Last week, President Trump unveiled an ambitious tariff plan aimed at reshaping the global economy and reinforcing America's trade position. However, recent developments have seen him suspend increases on tariffs for 90 days, particularly while engaging in a fierce trade conflict with China. This move raises the pivotal question of whether Trump is any closer to achieving his five key tariff goals.

1) Better Trade Deals:
Trump has long asserted that nations have exploited the U.S. marketplace. Following his tariff announcement, he initiated discussions with countries worldwide, claiming that more than 75 world leaders sought agreements with him.
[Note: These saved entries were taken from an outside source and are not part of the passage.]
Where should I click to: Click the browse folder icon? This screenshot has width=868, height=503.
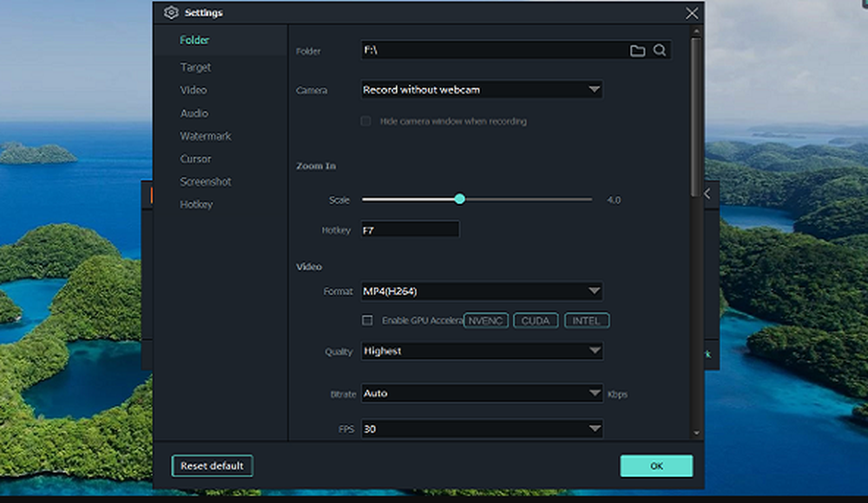pos(637,51)
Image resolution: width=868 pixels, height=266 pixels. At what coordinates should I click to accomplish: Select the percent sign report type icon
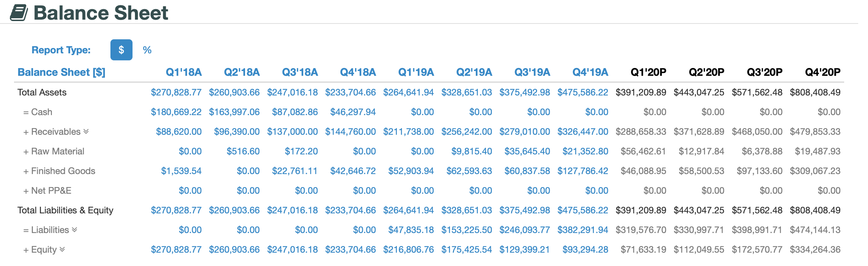147,50
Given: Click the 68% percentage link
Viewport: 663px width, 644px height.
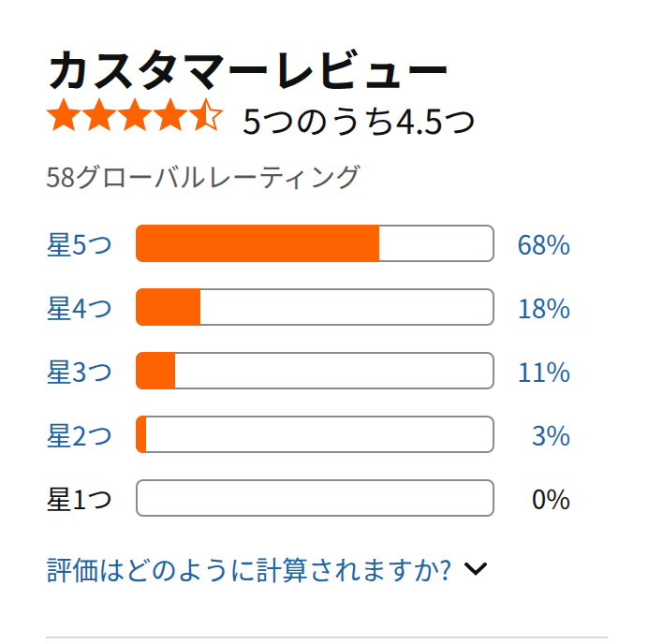Looking at the screenshot, I should pos(544,244).
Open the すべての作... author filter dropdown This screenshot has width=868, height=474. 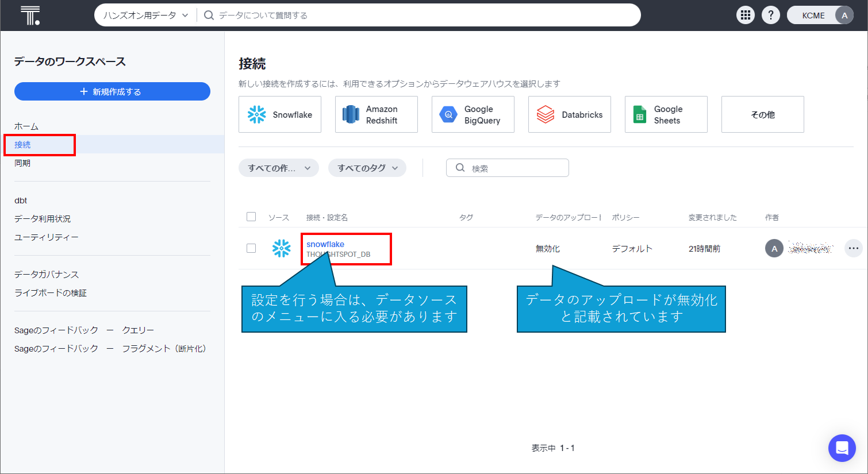279,168
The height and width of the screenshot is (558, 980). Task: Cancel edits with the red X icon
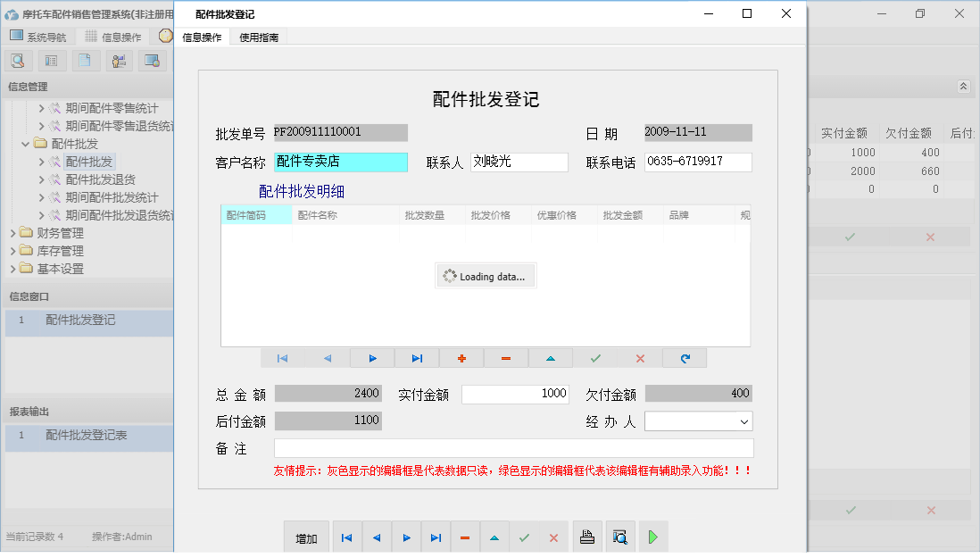click(640, 357)
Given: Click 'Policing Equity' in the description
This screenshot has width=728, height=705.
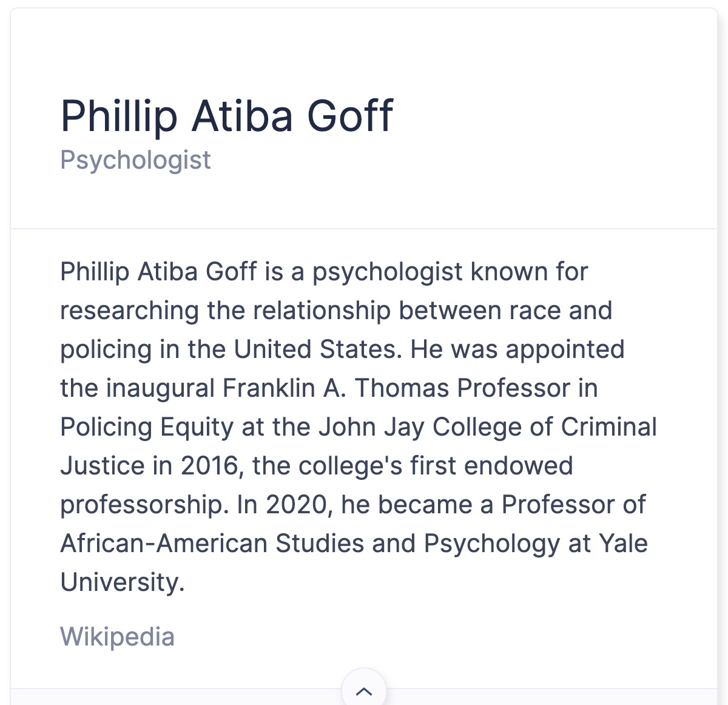Looking at the screenshot, I should (147, 427).
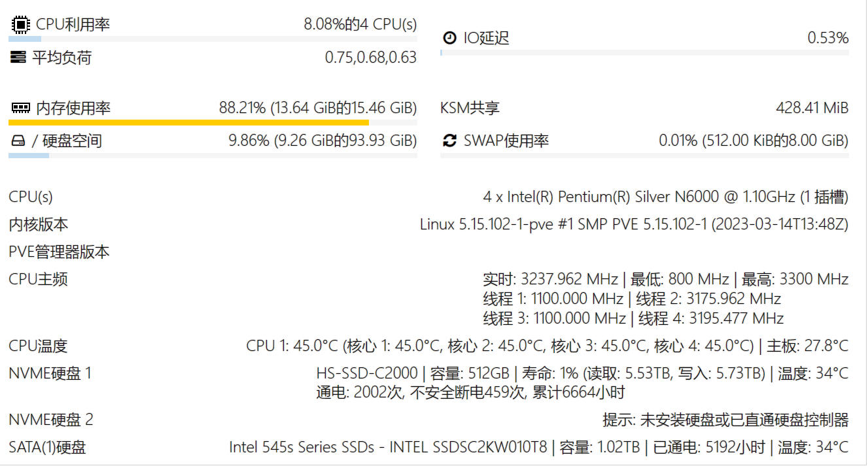Viewport: 868px width, 468px height.
Task: Click the CPU usage progress bar
Action: (x=213, y=39)
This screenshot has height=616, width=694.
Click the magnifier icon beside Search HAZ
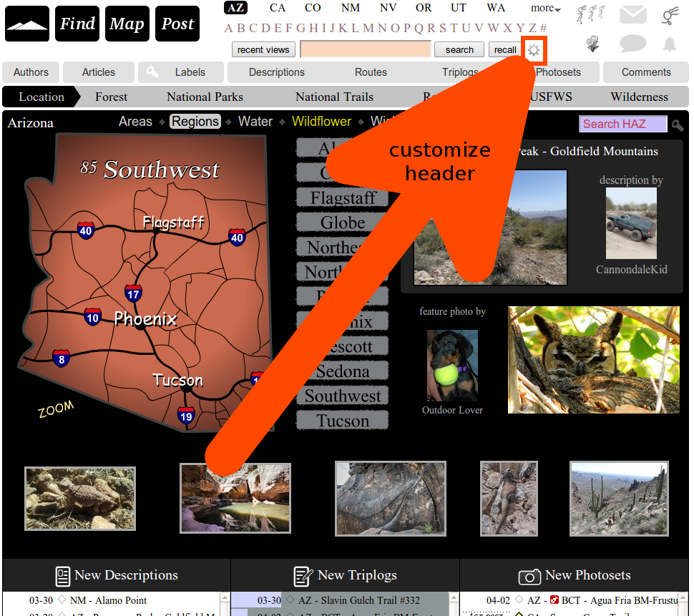678,125
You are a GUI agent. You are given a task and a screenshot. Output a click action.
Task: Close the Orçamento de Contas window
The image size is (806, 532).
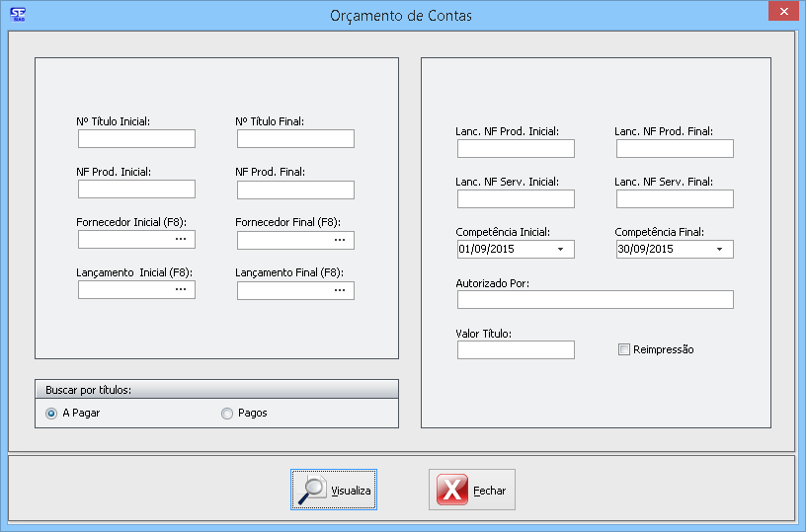pos(782,11)
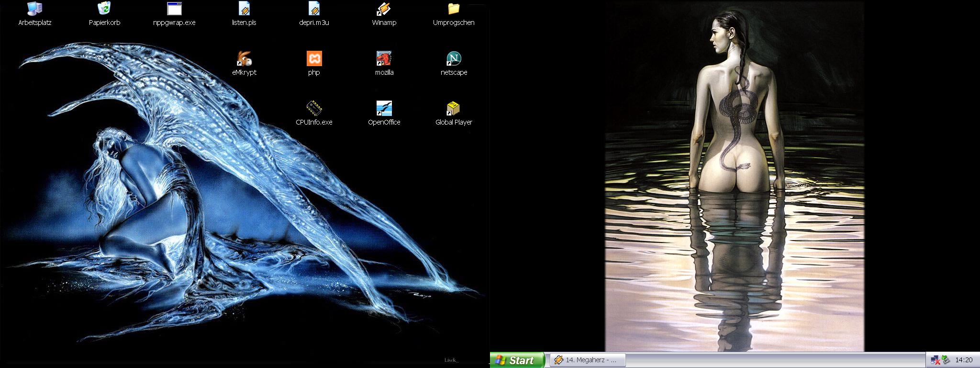Image resolution: width=980 pixels, height=368 pixels.
Task: Select the listen.pls playlist file
Action: (x=244, y=9)
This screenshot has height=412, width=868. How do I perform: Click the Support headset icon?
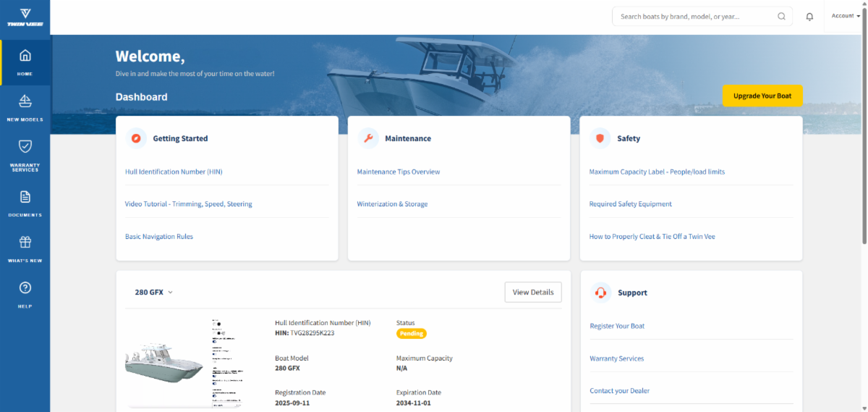(x=600, y=293)
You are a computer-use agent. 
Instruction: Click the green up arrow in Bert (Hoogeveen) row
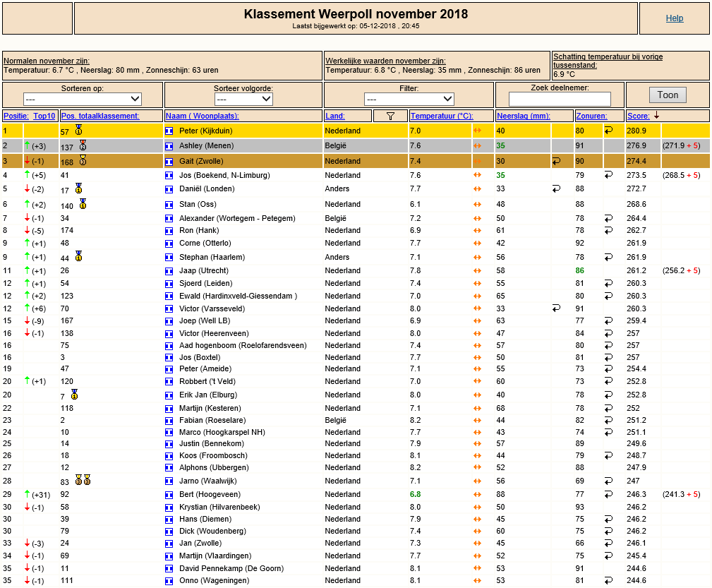click(28, 494)
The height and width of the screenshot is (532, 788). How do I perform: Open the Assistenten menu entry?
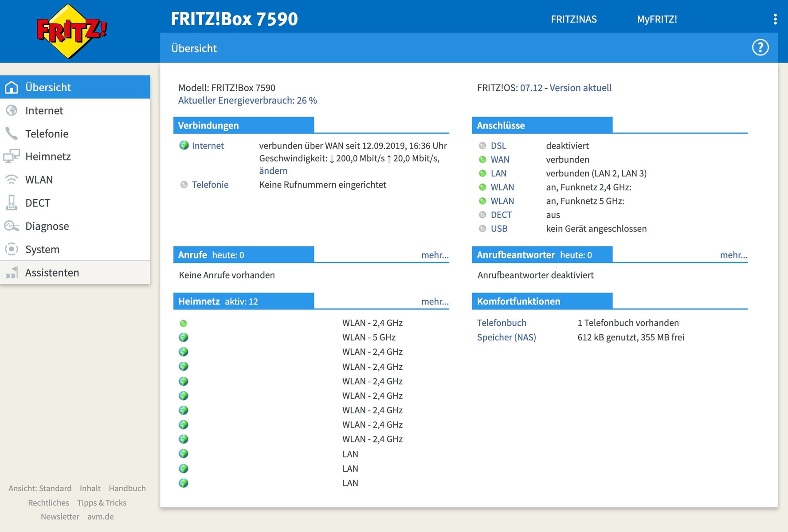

Although official negotiations with nations like South Korea and Japan are underway, the efficacy of these discussions remains uncertain, as time is of the essence.

2) Boosting American Industry:
Trump has consistently argued that tariffs protect U.S. manufacturing. However, the unpredictable application of tariffs creates an unstable environment for companies considering "reshoring." Business leaders often delay significant investments due to the lack of regulatory clarity, possibly stalling Trump’s vision of revitalizing American factories.

3) Confronting China:
Originally positioning China as the prime antagonist in U.S. trade issues, Trump's approach seems tentative following an apparent shift in tone. Despite insisting that past U.S. administrations are to blame for trade imbalances, he faces challenges as tensions rise with this economic powerhouse, complicating the potential for allies to support his stance.

4) Raising Revenue:
Trump's optimism over tariff revenues has been met with skepticism. Analysts previously estimated a universal 10% tariff could yield significant income. While staying the course might provide the anticipated revenue for tax cuts and programs, any switch to domestic production could reshape expectations about this income stream.

5) Lowering Prices for U.S. Consumers:
While Trump hopes tariffs will lead to lower costs through increased domestic production, economists warn that such measures could have the opposite effect. Tariffs typically push up consumer prices, disproportionately impacting lower-income households. If accurate, this could undermine Trump's economic promises and political stability.

As time elapses and negotiations unfold, the real impact of Trump’s tariff strategy on the U.S. economy remains to be seen, along with its broader implications for international trade relations.